When you reach the line with "Where should I", transcribe it and each line after it through the last one below, exactly. Pictures stay out.
START RECORD EXTRACTS
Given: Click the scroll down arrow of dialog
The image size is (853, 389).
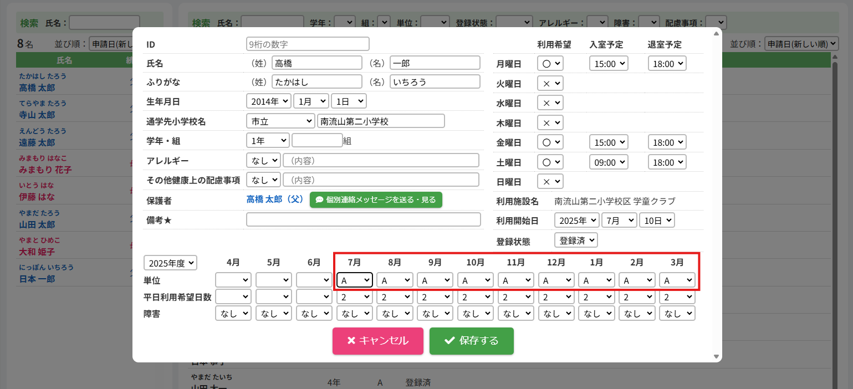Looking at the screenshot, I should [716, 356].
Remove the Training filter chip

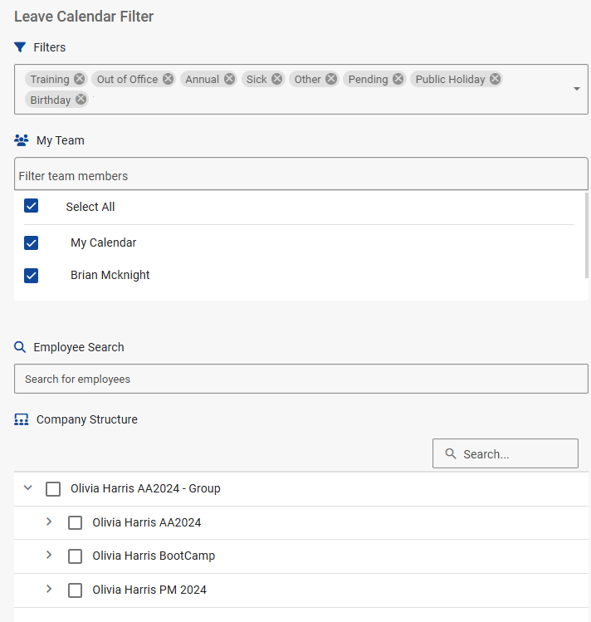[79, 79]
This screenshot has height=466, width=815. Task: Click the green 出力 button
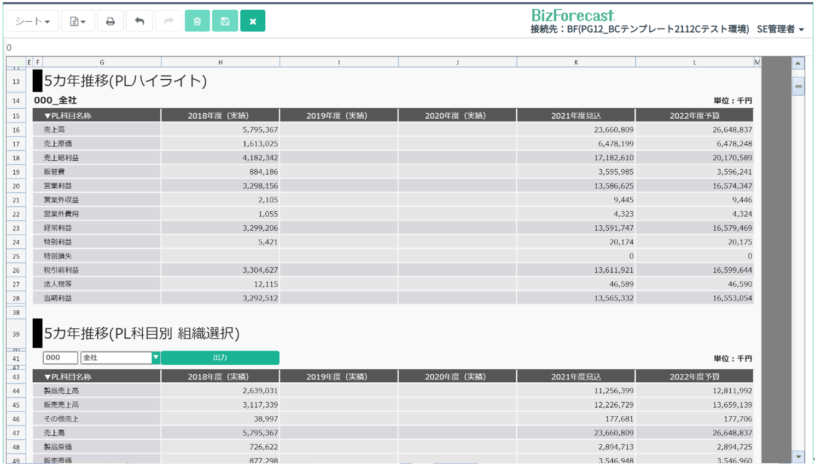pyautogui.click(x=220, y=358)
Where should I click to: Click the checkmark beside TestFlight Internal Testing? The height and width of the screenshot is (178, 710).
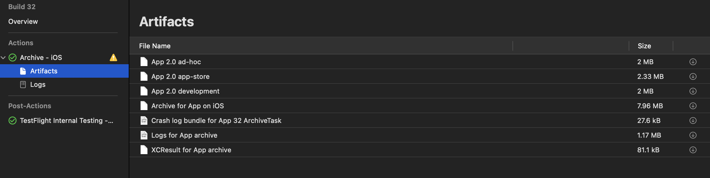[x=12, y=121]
END RECORD EXTRACTS
## RESULT
Where should I click to: Click the checkmark beside TestFlight Internal Testing? The height and width of the screenshot is (178, 710).
[x=12, y=121]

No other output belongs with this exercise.